Dust samples were collected from 6 sites: the infant's bedroom floor and mattress, the parents' bedroom floor and mattress, the floor of the most commonly used room in the house, and the upholstered furniture in that room. A standard protocol was used for dust collection, as described previously.16 The samples were placed in a zip-locked bag and stored at −20°C until being extracted and analyzed for house dust mite and cat allergens. The levels were determined using an enzyme-linked immunosorbent assay with purified monoclonal antibodies against group 1 mite allergens, Dermatophagoides pteronyssinus and Dermatophagoides farinae, and cat allergen, Felis domesticus.17,18 All samples were determined in duplicate. The total mite allergen (sum of D pteronyssinus and D farinae) was reported in micrograms per gram of dust.4 The allergen levels of all 6 sites at each time were averaged in this presentation.
After completing the baseline assessment, the nurse opened the sealed envelope that determined the families' allocation group. The control group did not receive any information about avoidance measures; instead, they received the usual care provided by their primary care physicians. The intervention group received the following specific measures immediately after allocation at the end of the prenatal visit.
All mattresses and box springs in the parents' and the infants' bedrooms were encased with vapor-impermeable covers. Parents were instructed to wash all bedding in hot water weekly. Research nurses applied benzyl benzoate powder (Acarosan powder; Bencard Laboratories–SmithKline Beecham Inc, Mississauga, Ontario) to carpets in these rooms and benzyl benzoate foam to the upholstered furniture in the most commonly used room before and at 4 and 8 months after birth. The powder was left on carpets for 8 to 12 hours before removal by vacuuming.
Parents who had cats, dogs, and other furry pets were counseled to remove them from the home. If this was not possible, they were instructed to keep pets outside the house or at least outside the infant's bedroom. Parents without pets were advised not to get one.
Parents who were smokers were counseled on smoking cessation. Emphasis was placed on the necessity of abstinence of smoking by parents, other caregivers, and visitors inside the home and in the presence of the infant when outside the home.
Mothers were encouraged to breastfeed for at least 4 months and for the first year if possible. When full breastfeeding was not possible, a partially hydrolyzed whey formula (Good Start; Nestle Canada Inc, North York, Ontario) was supplied to the infants for supplementation when necessary and after weaning, up to the age of 12 months. Infants who had allergic symptoms to the partially hydrolyzed formula were given soy formula. During the last trimester of pregnancy and during lactation, mothers were instructed to follow a diet excluding peanuts, other nuts, fish, and other seafood. Parents were counseled to delay the introduction of solids until the age of 6 months and were given a timetable of the types of food to be introduced after the age of 6 months. Parents were also advised to exclude cow's milk, seafood, and peanuts from the infant's diet during at least the first year of life.
The intervention families were also encouraged to avoid using day care facilities. During subsequent visits, the research nurse reinforced the various avoidance measures.

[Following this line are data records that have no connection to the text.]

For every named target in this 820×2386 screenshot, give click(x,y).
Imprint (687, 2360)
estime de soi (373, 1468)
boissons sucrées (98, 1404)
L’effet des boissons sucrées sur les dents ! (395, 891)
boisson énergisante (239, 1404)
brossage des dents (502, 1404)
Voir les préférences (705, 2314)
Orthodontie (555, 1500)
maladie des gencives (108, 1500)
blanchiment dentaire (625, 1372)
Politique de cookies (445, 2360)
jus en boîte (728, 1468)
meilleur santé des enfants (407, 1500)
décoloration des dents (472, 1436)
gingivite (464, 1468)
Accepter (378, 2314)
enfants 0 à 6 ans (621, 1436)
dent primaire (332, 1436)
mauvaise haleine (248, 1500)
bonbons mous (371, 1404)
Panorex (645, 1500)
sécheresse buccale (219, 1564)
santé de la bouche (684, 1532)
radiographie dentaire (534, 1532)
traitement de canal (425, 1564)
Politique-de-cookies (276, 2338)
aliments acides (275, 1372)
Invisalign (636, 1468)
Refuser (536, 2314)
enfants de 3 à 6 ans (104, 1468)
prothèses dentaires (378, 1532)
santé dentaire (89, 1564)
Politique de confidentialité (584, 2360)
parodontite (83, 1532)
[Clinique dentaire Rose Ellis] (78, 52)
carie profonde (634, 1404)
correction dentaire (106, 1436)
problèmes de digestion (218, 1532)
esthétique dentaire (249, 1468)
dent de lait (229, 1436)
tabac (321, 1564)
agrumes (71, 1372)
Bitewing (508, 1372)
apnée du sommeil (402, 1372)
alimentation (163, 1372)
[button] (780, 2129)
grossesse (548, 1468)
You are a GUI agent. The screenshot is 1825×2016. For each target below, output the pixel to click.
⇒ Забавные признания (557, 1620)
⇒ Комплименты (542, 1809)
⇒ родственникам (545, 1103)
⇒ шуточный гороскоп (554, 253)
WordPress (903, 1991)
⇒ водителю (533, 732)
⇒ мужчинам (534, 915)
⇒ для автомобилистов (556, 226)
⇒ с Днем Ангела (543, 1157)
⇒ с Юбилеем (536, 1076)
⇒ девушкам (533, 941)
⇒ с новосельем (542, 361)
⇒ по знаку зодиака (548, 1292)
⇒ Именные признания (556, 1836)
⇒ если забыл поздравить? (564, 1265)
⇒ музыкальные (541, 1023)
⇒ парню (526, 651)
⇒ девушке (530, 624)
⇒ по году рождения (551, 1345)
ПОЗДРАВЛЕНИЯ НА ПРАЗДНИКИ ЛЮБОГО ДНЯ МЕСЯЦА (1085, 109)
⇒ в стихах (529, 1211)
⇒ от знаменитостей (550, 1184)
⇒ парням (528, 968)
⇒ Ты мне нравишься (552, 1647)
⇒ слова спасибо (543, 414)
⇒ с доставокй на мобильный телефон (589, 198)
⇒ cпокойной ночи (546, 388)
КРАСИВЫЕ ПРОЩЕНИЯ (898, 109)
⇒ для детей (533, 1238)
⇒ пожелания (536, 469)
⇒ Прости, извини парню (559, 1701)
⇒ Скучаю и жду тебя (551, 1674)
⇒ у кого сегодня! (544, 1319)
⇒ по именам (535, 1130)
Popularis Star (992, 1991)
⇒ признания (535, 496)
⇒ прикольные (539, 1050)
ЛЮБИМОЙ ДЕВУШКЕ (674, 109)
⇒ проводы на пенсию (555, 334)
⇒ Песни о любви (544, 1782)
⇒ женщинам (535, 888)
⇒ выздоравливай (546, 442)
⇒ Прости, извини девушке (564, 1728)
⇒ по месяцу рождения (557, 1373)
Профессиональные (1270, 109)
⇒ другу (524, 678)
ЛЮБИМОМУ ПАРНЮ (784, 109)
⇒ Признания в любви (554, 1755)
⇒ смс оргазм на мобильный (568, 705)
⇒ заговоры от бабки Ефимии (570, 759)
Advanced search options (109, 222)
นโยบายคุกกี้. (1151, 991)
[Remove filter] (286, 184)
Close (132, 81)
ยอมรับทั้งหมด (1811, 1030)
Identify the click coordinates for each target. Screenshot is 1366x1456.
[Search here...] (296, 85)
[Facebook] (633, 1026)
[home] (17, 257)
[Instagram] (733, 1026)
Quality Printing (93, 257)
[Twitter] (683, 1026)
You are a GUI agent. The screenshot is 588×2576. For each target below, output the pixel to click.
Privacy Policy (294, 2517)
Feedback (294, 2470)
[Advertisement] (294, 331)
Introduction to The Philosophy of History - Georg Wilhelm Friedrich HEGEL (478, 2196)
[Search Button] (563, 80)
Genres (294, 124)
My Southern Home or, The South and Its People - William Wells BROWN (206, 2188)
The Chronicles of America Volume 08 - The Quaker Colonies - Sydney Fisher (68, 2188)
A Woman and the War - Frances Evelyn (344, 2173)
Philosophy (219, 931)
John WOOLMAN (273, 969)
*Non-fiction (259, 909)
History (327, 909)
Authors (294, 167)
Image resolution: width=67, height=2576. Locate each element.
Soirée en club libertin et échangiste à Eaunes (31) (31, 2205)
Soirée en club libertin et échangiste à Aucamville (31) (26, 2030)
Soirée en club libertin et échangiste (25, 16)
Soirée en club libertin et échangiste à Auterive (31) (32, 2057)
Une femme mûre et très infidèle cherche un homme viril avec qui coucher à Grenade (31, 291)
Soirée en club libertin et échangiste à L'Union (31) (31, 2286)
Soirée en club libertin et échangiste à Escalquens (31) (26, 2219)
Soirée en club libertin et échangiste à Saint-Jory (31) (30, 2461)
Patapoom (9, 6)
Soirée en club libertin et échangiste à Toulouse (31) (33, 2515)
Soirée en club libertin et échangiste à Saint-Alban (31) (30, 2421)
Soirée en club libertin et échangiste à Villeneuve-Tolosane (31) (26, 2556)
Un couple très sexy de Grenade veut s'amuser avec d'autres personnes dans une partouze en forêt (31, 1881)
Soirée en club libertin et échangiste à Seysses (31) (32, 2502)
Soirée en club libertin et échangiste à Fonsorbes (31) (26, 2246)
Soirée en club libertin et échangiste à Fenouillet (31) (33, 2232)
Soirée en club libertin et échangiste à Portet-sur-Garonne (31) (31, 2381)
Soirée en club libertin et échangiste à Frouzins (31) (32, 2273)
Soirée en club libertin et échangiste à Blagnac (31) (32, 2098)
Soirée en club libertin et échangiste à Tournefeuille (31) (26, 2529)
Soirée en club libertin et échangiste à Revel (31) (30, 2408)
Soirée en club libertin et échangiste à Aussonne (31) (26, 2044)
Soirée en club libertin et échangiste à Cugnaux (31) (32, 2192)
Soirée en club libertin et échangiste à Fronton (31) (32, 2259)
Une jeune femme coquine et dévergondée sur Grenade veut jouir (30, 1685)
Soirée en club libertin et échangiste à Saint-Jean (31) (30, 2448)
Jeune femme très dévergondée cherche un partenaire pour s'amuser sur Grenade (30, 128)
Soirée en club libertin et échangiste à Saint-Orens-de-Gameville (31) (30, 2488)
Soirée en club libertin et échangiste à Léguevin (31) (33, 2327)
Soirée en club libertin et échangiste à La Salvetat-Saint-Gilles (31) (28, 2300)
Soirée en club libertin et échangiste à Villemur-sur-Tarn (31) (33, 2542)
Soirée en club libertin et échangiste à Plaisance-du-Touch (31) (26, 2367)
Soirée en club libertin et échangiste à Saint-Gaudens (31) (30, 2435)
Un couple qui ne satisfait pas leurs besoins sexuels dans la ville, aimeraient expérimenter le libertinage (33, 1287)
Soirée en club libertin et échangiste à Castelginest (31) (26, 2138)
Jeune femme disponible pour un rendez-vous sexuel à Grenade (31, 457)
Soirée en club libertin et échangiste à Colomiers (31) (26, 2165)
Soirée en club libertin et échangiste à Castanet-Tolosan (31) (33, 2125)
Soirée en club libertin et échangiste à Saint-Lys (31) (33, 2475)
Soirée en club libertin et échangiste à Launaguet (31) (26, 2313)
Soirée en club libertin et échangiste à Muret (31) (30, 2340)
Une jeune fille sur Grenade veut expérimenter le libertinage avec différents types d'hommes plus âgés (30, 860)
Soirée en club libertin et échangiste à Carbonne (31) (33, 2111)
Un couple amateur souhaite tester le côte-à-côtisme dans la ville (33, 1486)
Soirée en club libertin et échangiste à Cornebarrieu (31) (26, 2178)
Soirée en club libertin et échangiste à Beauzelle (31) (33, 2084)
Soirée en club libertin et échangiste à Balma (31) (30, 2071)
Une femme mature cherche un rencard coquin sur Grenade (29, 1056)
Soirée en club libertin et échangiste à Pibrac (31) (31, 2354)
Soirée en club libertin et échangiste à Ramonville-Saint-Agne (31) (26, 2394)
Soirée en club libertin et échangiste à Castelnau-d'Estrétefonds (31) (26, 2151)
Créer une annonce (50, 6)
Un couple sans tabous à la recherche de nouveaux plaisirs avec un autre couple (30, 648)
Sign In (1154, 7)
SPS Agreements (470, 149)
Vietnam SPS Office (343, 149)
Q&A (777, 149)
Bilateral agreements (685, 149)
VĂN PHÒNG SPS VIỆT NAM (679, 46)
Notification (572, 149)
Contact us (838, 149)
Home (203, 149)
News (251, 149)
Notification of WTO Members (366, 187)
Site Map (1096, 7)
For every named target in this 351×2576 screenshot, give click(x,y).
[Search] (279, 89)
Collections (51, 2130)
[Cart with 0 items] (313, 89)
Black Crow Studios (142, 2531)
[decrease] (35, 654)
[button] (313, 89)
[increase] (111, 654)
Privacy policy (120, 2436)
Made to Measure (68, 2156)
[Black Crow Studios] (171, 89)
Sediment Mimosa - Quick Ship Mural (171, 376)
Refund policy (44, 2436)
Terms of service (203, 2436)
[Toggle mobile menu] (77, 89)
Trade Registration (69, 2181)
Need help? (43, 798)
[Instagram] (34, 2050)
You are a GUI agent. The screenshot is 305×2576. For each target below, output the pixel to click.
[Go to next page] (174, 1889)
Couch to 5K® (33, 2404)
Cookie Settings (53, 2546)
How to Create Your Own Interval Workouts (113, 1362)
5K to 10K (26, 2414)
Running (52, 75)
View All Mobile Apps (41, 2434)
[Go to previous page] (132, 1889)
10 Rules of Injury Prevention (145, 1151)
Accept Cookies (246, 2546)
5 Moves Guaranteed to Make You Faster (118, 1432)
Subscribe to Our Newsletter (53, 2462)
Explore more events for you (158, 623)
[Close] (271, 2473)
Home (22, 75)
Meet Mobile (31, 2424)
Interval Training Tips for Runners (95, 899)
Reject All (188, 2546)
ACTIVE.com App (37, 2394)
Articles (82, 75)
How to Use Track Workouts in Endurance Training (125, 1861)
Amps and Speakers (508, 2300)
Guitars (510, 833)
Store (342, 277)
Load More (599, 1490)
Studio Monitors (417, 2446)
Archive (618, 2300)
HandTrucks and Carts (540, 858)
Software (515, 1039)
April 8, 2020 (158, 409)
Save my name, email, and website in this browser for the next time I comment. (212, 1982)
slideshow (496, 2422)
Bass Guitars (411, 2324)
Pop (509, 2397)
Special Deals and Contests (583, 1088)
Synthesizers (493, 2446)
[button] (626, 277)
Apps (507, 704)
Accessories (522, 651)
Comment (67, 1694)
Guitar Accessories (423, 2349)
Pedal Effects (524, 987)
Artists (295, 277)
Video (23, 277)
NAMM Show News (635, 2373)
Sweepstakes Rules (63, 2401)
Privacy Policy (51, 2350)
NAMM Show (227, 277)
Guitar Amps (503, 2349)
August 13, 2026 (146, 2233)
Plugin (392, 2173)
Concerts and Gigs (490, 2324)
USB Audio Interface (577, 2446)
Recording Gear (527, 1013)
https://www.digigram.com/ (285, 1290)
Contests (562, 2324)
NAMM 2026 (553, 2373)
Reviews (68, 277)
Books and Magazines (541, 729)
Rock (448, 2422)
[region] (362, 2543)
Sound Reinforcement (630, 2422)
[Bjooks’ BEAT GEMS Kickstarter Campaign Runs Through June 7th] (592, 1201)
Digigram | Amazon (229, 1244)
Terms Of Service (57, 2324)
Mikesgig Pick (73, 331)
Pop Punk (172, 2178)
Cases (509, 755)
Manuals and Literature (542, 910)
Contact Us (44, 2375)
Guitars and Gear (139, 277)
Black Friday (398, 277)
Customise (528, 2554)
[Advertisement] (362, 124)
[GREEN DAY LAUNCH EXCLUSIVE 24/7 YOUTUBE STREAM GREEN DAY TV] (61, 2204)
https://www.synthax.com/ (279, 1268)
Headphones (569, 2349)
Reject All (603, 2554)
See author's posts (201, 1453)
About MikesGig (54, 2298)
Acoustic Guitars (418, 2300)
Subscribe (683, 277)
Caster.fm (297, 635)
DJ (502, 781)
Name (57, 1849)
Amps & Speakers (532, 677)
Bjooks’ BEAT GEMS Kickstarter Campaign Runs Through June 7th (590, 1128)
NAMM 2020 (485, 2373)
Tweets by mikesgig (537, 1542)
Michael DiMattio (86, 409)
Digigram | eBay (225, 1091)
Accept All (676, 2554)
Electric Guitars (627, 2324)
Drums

At the end of 12 months, each infant was seen by 1 pediatric allergist at each center who was blinded to the randomization and to the families' compliance with intervention measures and who did not provide health care services to the families. Allergy skin tests were done by research nurses using the epicutaneous method with a prick (Lanceter; Bayer Inc, Toronto, Ontario) with the following allergens (all obtained from Bayer Inc): house dust mite (D pteronyssinus and D farinae), cat, dog, cockroach, Alternaria, Cladosporium, cow's milk, egg white, wheat, soy, and peanut. Histamine diphosphate, 1 mg/mL, was used as the positive control, and isotonic sodium chloride solution was used as the negative control.
During assessment, pediatric allergists (A.F. and W.W.) were not aware of the results of skin testing. They examined the infant and conducted a structured interview with parents using a standardized form to record symptoms and physical findings. They agreed in advance of the study which symptoms constituted possible and probable asthma. Possible asthma was defined as at least 2 distinct episodes of cough, each lasting for 2 or more weeks; at least 2 distinct episodes of wheeze, each lasting for 1 or more weeks; or, in the absence of a cold, at least 1 of the following, nocturnal cough (at least once a week) and hyperpnea-induced cough or wheeze. Probable asthma was defined as at least 2 distinct episodes of cough, each lasting for 2 or more weeks; or at least 2 distinct episodes of wheeze, each lasting for 1 or more weeks; plus at least 1 of the following, nocturnal cough (at least once a week) in the absence of a cold, hyperpnea-induced cough or wheeze at any time, or response to treatment with β-agonist and/or anti-inflammatory drugs. The definition of rhinitis without colds was 2 or more episodes of runny nose and sneezing in the absence of an apparent cold.
The study was approved by the ethics committees of the University of British Columbia, Vancouver, and the University of Manitoba, Winnipeg.
The principal statistical analysis was the comparison of the intervention group with the control (usual care) group on the intent-to-intervene basis. We calculated the cumulative incidence (percentage) of the outcomes previously defined for both groups. The primary outcome was combined possible or probable asthma. Our hypothesis was that the multifaceted intervention program reduces the risk of possible or probable asthma. The risk reduction (percentage) was calculated as follows: (1 relative risk of being in the intervention group)×100, using the odds ratio from the logistic regression model as an estimate of relative risk. Because we hypothesized that the intervention program reduces the risk, we used a 1-sided test of significance for the hypothesis testing and estimated the appropriate 90% confidence interval.
We used t test and χ2 statistics to compare the distribution of covariates (sex, ethnic origin, order of birth, city of birth, family history of asthma or other allergic disorders, and maternal educational level) at baseline between the control and the intervention groups. The data were normally distributed. An analysis of variance for repeated measurements was used to test for differences in house dust mite and cat allergen levels between the 2 groups at different points: prenatally and at 2 weeks and 4, 8, and 12 months after birth. Because the 2 groups differed for only 1 covariate (mother's postsecondary educational level), we included this variable in the logistic regression model to control for the potential confounding effect of this variable.
Statistical analysis was carried out using personal computer software (Statistical Product and Service Solutions, version 4; SPSS Inc, Chicago, Ill) and statistical software (Stata, version 5.0 for Windows 95; Stata Corp, College Station, Tex).
The intervention and the control groups were similar in sex, proportion of firstborn infants, and family history of asthma and allergic disorders (Table 1). There was no difference in the ethnic origin of the 2 groups, with approximately 80% whites in both groups; Asians made up about half of the nonwhites. A significantly lower proportion of mothers in the intervention group received postsecondary education than those in the control group. The characteristics of the homes, including age, type of dwelling, heating, fuel used, presence of dampness, leaks, and water damage, were not different between the 2 groups (data not shown).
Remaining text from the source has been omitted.